### Assigned task
Look below for the line containing "At what coordinates", then write out that line and every line after it to the end, exactly, minus the pictures.

---*---

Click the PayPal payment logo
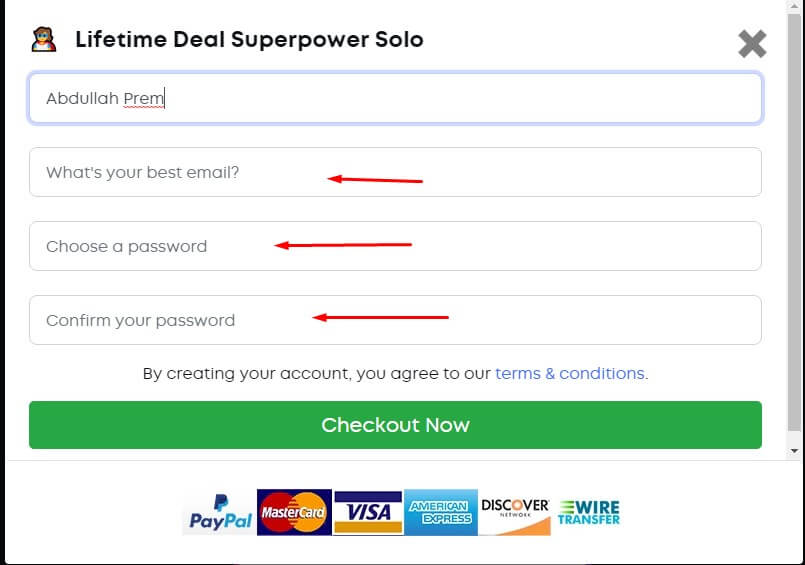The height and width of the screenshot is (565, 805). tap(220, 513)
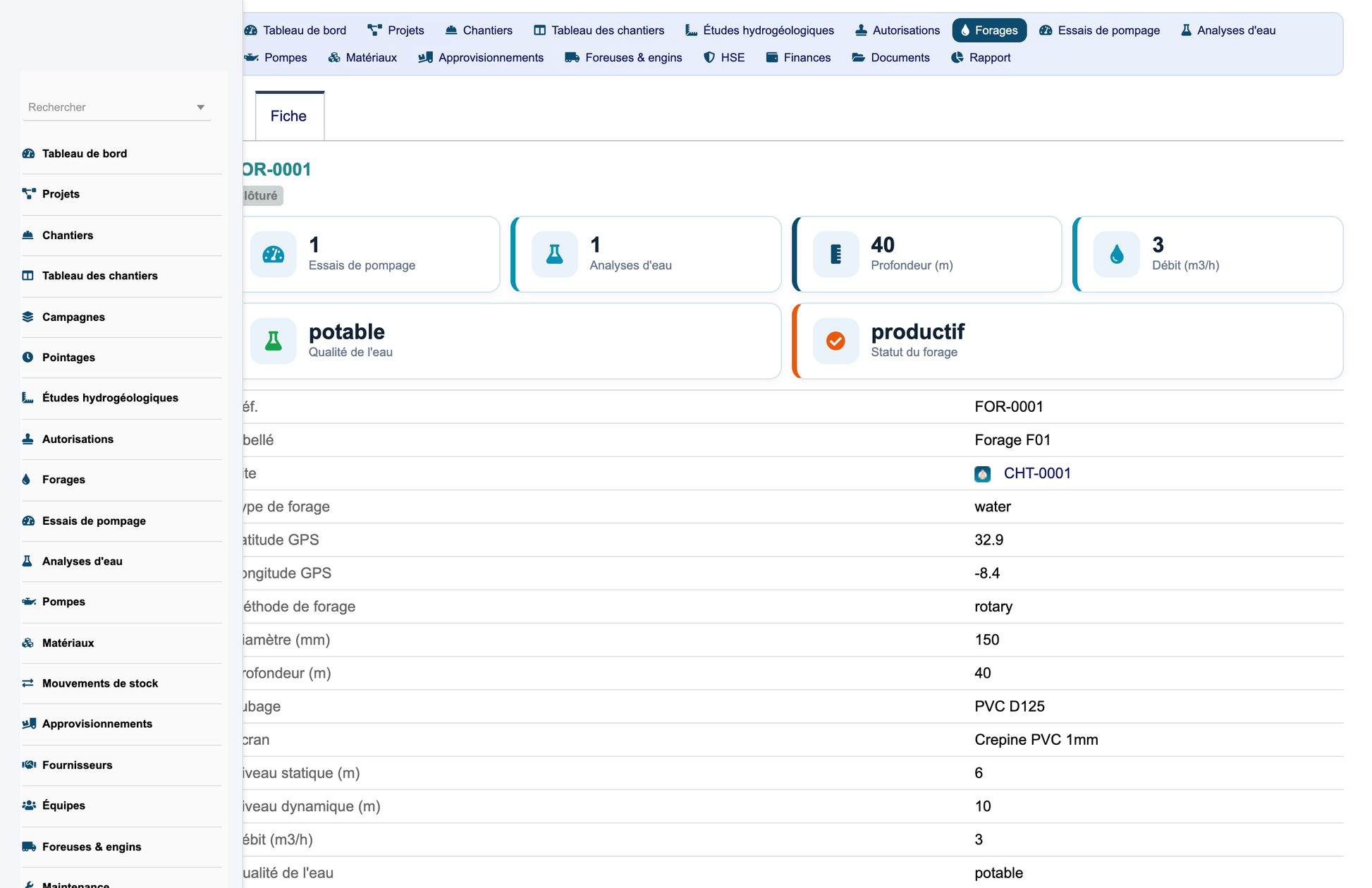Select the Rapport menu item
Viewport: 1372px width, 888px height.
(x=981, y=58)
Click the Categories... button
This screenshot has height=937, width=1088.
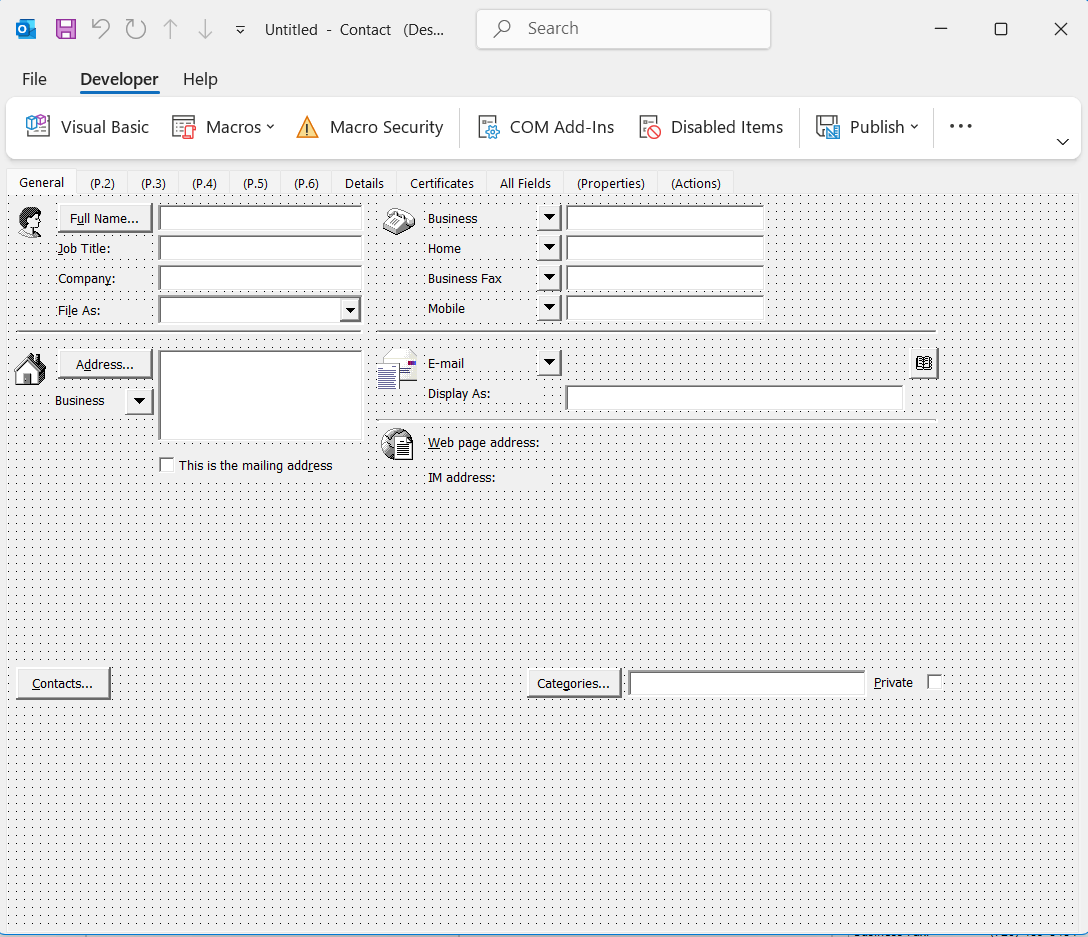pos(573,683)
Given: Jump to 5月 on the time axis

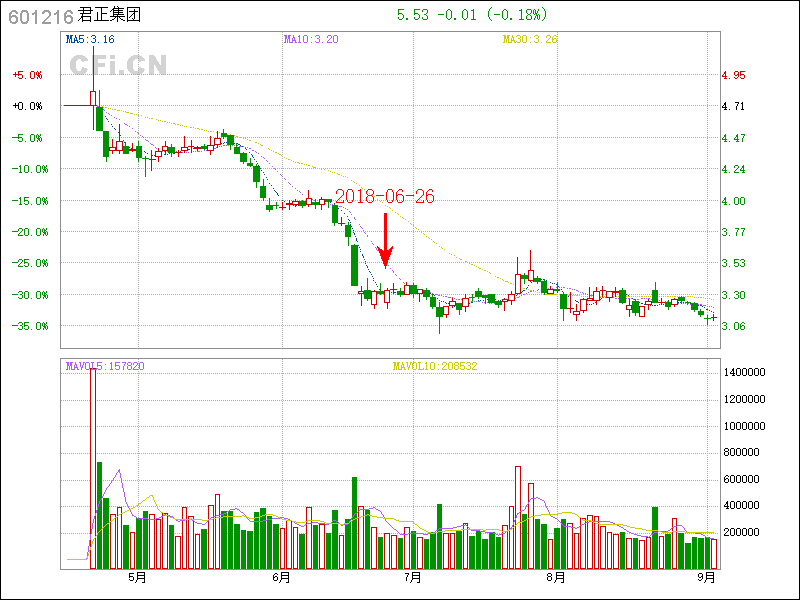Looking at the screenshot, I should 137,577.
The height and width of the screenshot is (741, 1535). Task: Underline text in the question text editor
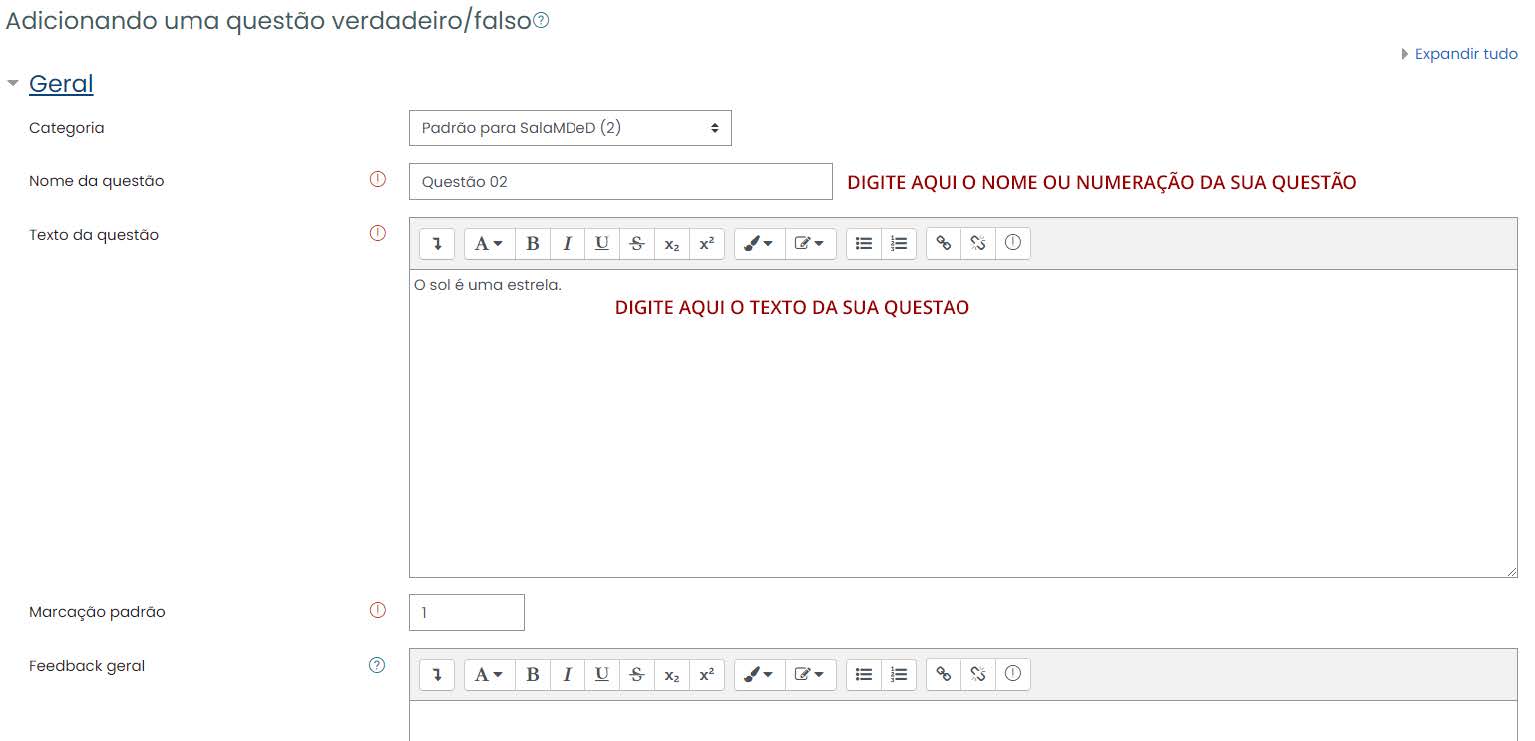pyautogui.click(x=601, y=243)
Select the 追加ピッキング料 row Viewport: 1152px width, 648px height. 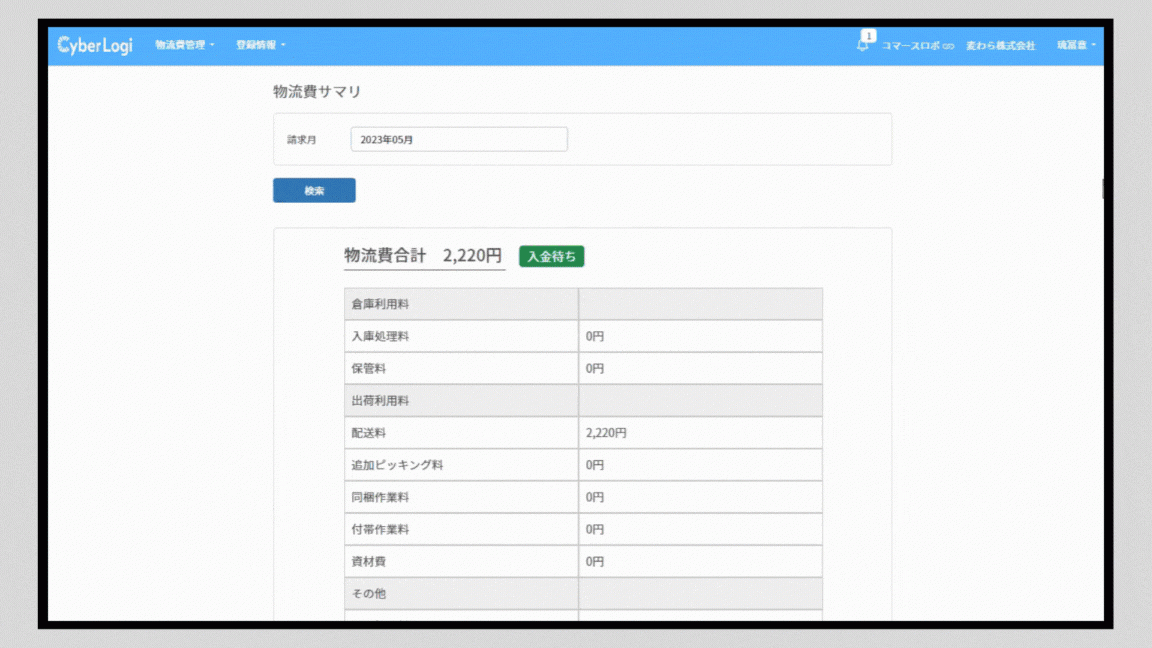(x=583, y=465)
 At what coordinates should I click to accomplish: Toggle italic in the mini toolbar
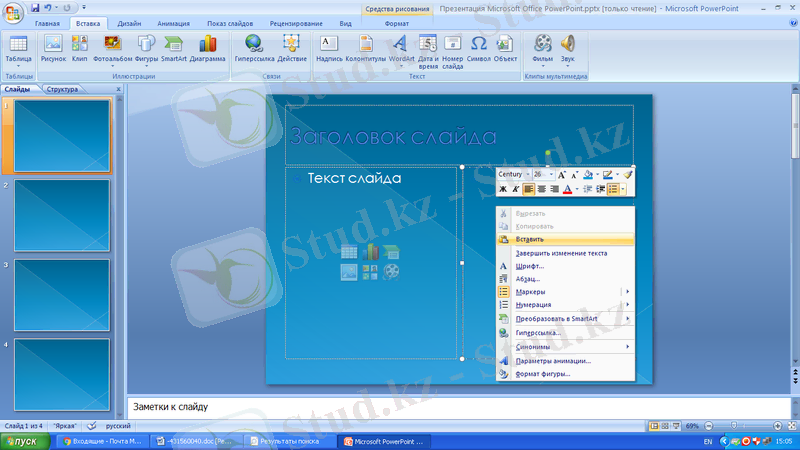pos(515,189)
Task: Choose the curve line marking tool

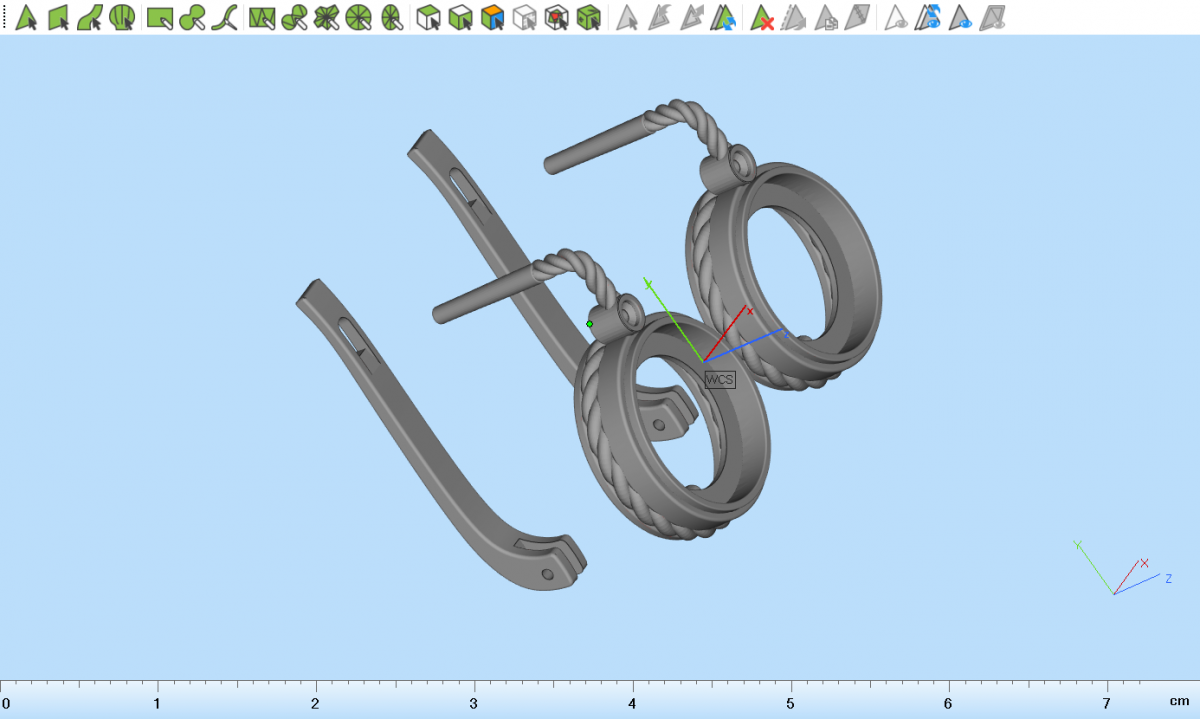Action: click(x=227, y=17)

---*---

### Result for this task
 At what coordinates should I click to accomplish: Toggle italic in the mini toolbar
pos(515,189)
Task: Choose the curve line marking tool

Action: click(x=227, y=17)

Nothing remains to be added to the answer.